Family histories on the ARGenWeb site for Sevier County trace families through the Hempstead County parent connection and into the daughter counties of Polk and Little River. Some submitted genealogies document family lines across this cluster of southwest Arkansas counties.
Southwest Arkansas Regional Archives
The Southwest Arkansas Regional Archives (SARA) at 201 Hwy 195 S, Washington, AR 71862, phone (870) 983-2633, covers 12 southwest Arkansas counties including Sevier County. SARA holds county records, family papers, and historical manuscripts from this region and is especially valuable for Sevier County research given the county's early 1828 organization and its role as parent to Polk and Little River counties. The Washington archives can supplement what is available in the Sevier County courthouse for the earliest period of settlement.

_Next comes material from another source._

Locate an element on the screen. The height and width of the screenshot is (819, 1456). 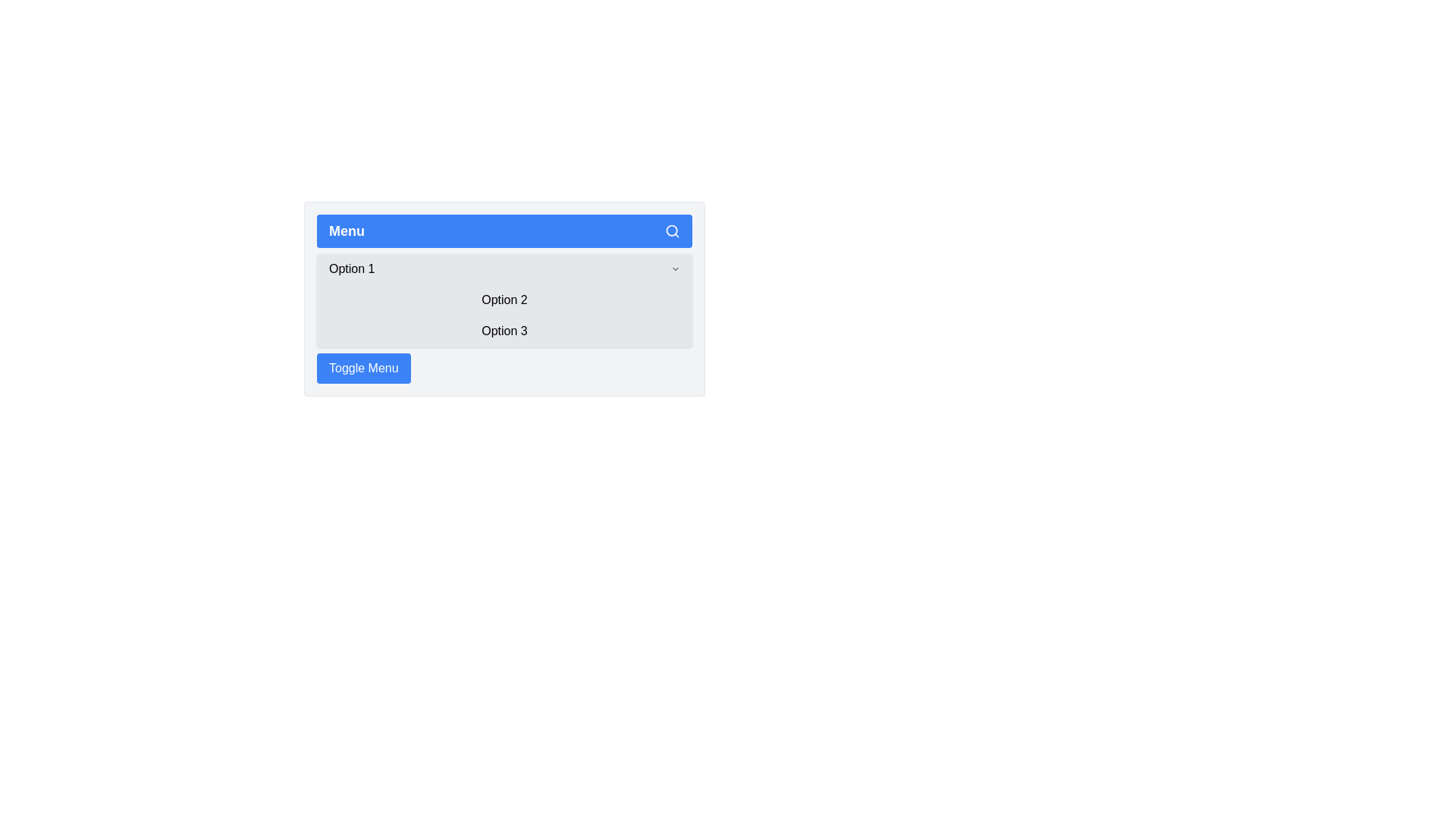
the search icon located at the top-right corner of the blue 'Menu' banner to initiate the search feature is located at coordinates (672, 231).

The Arkansas State Archives in Little Rock holds Confederate pension files, military records, and microfilmed county materials for Sevier County. The Arkansas Department of Health holds birth and death records from 1914. Federal records are at the National Archives at Fort Worth, 501 W Felix Street, Fort Worth, TX 76115, phone (817) 831-5620.
Nearby Counties
Sevier County borders Hempstead County, Howard County, Polk County, and Little River County. The western border meets Oklahoma. Hempstead County is the parent county. Polk County and Little River County were both formed from Sevier County and hold post-formation records for families in those areas.